The Columnist is a fake memoir of D.C. newspaper columnist Brandon Sladder, whose personality is a cross between the turd-stirring Rush Limbaugh and naïve kowtowing of Sid Hartman. Sladder is an utter jackass, but Frank never turns him into a cartoon; the brilliance of The Columnist is in its subtlety. The result is an imaginative, laugh-out-loud effort that I breezed through in a few blissful hours. I wish I’d written this book.

 

2005

A Million Little Pieces - James Frey
448 pages. I read Pieces before the shit hit the fan, so I’ll attempt to recap my thoughts on the book before the Smoking Gun article and Oprah’s subsequent public bitch-slapping.

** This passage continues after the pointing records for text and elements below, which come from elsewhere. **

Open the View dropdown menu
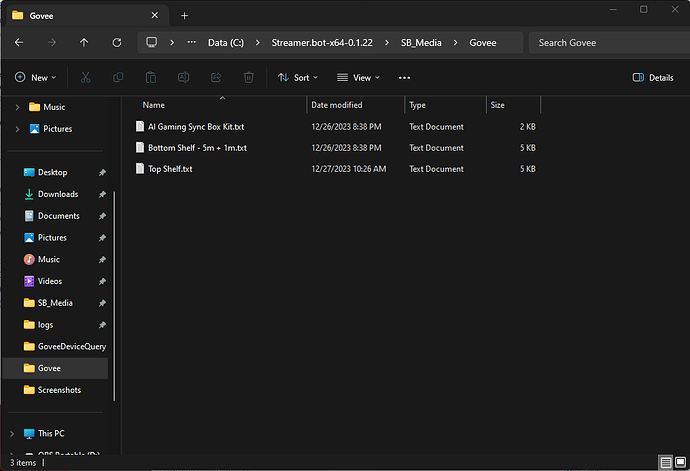The width and height of the screenshot is (690, 471). click(x=358, y=77)
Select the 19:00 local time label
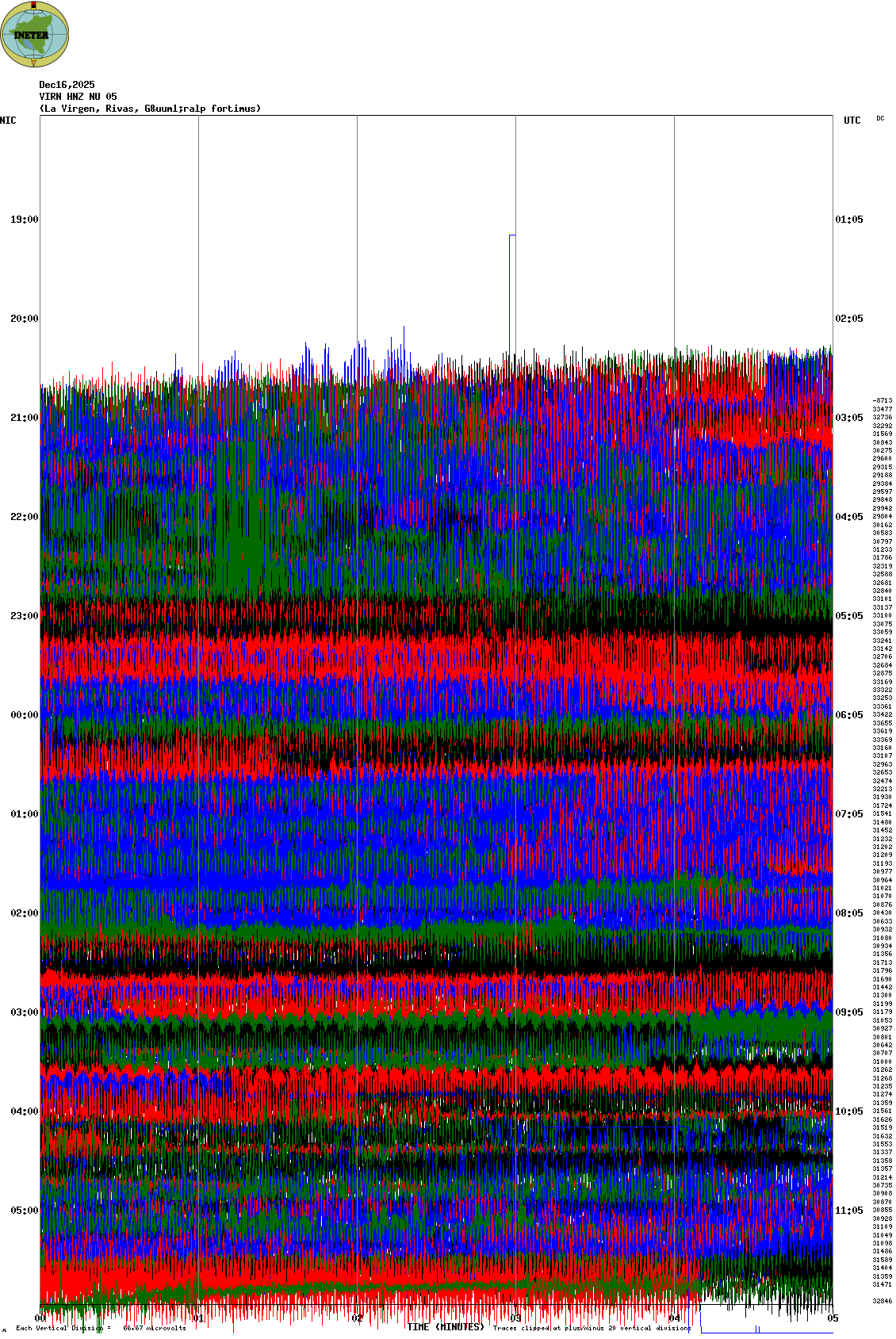This screenshot has width=896, height=1339. (x=24, y=220)
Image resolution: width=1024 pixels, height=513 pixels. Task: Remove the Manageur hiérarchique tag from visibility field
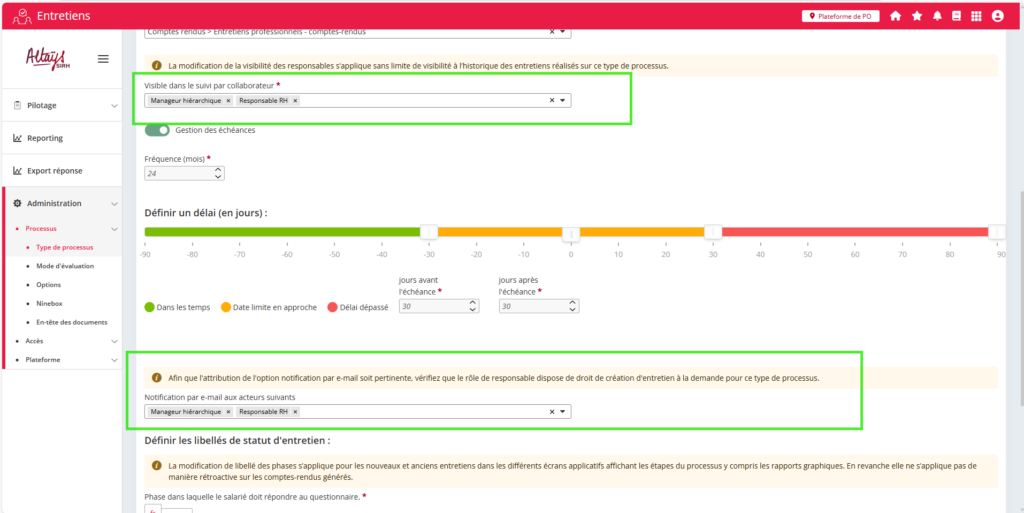pos(228,101)
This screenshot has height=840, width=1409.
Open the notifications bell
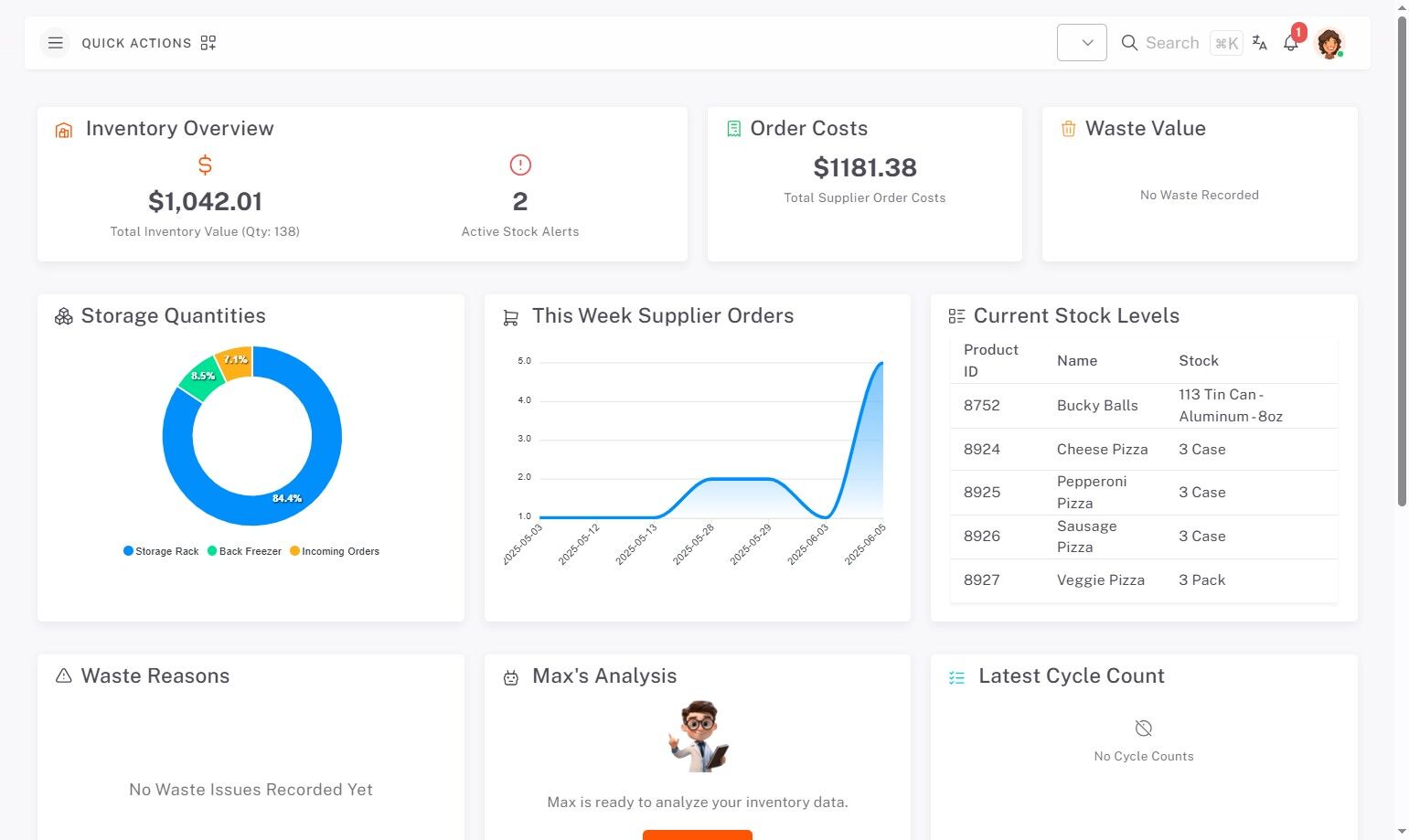click(x=1291, y=43)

I remember being captivated by Pieces from its first page, in which Frey wakes up on a plane with missing teeth, a broken nose, blood on his clothing and no recollection of where he’s been or where he’s headed. The scenes get worse before they get better. Frey’s stream-of-consciousness writing style suits the surreal subject matter, but it soon enough wears thin. He never uses quotes, rarely employs commas, and capitalizes random mid-sentence words. Thus, the only thing Pieces had going for it was the powerful story, which was undeniably mesmerizing. Now that it’s been summarily categorized as sensationalized BS, I can’t imagine the book providing much enjoyment. It was a gripping memoir, but as fiction, just so-so.

 

Running With Scissors - Augusten Burroughs
320 pages. Running with Scissors is the memoir that put Augusten Burroughs on the literary map. His matter-of-fact retelling of one of the zaniest childhoods imaginable was all the rage a while back, eventually being optioned into a movie (currently in production).

Scissors is written in the straight-forward vein that has become Burroughs’s trademark. He writes about alarmingly deplorable events as if they’re everyday occurrences (picture a less-talented David Sedaris telling more-interesting stories). His childhood allegedly included mentally unstable parents, fake suicide attempts, pedophilia and a nutso shrink-turned-guardian, yet Burroughs’s blunt prose portrays a wide-eyed naiveté that elicits sympathy as well as laughs.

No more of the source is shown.